The unreliability of memory emerges as a motif, illustrating how elusive, maybe even impossible, a single version of the truth is when it comes to storytelling. This is evident in Daisy’s memory loss and the band’s differing accounts of their final performances together. Throughout the novel, people tell different versions of the same events, differing on everything from the small details to the deepest emotional truths. For example, everyone seems to agree that there was a fire in Daisy’s hotel room, but Karen says Daisy almost burned down the Chelsea in New York, while Daisy says the fire happened in Boston and that it was Nicky’s fault. This destabilizes the reader’s sense of truth and encourages a sense of openness in which there is a truth to every character’s story. When she starts forgetting the lyrics to songs onstage, it becomes clear that drug use is also affecting Daisy’s memory. Daisy realizes that she was staying high to try and make herself forget her feelings for Billy, and it’s only after she’s sober that she remembers herself and realizes she’s in love with Billy. By juxtaposing differences between people’s memories of the past with Daisy’s forgetting herself, this section illustrates how elusive absolute truth is. 

This section also explores the creative and destructive power of love through Billy and Daisy’s revelation that they are in love with each other. Throughout the novel, the two have avoided naming the force between them as love. Instead, they have used different language, often referring to a sense of recognition, understanding, and reflection. They both have described seeing themselves in each other and remark that they bring out the best in each other, especially creatively. When Daisy realizes that she has been using drugs to escape her feelings for Billy, she teases out both the destructive and creative power of the emotions between them. In avoiding that power and losing herself to Nicky, she nearly destroys herself. Similarly, when Billy admits that he is in love with Daisy, he does so with extreme difficulty. This underscores how his love for Daisy nearly destroys his life with his wife and daughters. While Billy and Daisy both suffer because of their love for each other, they also create something palpable, powerful, and moving to everyone who encounters them. 

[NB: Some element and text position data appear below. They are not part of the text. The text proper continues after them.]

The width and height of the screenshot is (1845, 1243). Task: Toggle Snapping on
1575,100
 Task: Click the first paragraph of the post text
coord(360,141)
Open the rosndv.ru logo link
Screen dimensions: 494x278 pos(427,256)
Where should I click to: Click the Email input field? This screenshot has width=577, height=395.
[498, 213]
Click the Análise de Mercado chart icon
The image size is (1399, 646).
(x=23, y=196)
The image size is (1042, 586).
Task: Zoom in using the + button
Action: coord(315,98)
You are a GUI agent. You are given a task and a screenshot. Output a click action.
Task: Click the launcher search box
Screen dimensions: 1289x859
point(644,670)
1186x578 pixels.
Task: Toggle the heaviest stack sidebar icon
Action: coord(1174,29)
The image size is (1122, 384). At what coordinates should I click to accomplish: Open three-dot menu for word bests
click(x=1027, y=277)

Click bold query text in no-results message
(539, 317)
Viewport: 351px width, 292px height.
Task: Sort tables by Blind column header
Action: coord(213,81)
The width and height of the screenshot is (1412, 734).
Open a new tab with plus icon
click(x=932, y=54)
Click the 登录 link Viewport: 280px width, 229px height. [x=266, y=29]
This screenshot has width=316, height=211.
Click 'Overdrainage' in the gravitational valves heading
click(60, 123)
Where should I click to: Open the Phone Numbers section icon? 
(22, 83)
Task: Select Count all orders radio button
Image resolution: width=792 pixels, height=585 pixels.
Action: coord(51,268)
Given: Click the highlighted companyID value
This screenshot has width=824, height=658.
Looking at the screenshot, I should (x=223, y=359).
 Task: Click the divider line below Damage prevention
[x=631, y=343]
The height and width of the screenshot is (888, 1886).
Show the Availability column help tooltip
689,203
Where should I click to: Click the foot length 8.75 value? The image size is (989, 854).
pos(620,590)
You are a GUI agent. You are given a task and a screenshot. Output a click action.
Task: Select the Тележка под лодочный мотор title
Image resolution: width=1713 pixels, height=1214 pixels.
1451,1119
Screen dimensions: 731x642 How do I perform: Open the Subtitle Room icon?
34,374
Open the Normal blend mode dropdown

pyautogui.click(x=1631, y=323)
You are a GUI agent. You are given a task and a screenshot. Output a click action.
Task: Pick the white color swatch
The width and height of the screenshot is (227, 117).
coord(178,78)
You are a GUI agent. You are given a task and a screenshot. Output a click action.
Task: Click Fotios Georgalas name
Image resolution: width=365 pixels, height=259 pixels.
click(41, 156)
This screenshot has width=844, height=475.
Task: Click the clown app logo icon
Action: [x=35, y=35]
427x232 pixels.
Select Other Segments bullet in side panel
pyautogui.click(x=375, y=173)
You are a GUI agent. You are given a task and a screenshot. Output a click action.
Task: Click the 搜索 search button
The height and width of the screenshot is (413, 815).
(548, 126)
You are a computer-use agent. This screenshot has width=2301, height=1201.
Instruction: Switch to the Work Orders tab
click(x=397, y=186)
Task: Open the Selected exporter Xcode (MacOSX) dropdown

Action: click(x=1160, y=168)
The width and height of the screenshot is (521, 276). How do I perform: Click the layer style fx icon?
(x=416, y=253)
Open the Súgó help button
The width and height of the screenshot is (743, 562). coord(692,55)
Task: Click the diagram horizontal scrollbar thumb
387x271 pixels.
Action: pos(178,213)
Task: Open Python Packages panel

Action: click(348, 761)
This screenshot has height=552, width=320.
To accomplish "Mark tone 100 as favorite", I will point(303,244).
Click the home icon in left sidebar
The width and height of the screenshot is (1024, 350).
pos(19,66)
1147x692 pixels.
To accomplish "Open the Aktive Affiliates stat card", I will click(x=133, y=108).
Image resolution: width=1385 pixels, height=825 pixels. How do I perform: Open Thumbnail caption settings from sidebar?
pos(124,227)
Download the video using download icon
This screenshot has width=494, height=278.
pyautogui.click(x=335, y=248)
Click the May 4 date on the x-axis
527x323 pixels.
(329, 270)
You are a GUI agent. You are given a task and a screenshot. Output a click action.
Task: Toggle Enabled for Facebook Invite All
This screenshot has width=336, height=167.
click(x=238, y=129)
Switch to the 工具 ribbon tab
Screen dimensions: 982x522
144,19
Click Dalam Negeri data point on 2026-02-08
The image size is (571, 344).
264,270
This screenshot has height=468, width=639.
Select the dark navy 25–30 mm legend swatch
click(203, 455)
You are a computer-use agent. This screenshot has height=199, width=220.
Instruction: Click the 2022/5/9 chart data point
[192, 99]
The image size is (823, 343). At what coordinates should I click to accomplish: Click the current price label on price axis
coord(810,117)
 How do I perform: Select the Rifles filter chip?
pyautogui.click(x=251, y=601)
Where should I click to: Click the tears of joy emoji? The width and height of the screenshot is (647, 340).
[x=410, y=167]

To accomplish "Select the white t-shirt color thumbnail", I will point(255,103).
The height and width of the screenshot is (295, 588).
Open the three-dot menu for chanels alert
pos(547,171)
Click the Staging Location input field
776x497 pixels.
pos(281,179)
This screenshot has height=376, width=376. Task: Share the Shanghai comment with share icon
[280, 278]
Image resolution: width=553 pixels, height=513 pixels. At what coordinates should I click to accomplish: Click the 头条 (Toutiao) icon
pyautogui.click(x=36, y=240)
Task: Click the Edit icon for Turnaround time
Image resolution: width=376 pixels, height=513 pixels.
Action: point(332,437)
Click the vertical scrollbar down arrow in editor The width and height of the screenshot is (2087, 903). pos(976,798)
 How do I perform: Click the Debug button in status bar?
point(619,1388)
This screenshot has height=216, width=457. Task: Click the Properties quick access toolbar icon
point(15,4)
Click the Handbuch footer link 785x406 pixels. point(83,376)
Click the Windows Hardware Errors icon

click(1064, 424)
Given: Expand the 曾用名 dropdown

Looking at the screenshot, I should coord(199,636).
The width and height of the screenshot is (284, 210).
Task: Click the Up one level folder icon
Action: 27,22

Throughout the novel, friendship between women serves as an antidote to often confining gender roles. The friendship between Camila and Karen allows Karen to move toward the life she wants, one in which she is not defined by motherhood or by being someone’s wife. This stands in contrast to her relationship with Graham, who struggles to understand Karen and often assumes that she wants the future he does, one with children and a house together. Though Camila wishes that Karen wanted the kind of life she has with Billy, she understands that Karen is different, and helps her build the life she wants. When she supports Karen through her abortion, Camila defines friendship as holding people’s hand through the hardest parts of life. Karen and Camila’s friendship often serves as a wake-up call, and a source of support and grounding for Karen that helps her navigate the world. Further, Camila’s support is integral in Karen striking out to create a life in which she can live alone. This is an unconventional life for a woman in that era, but one Karen finds in part because she is supported by Camila, who lets her be exactly who she is.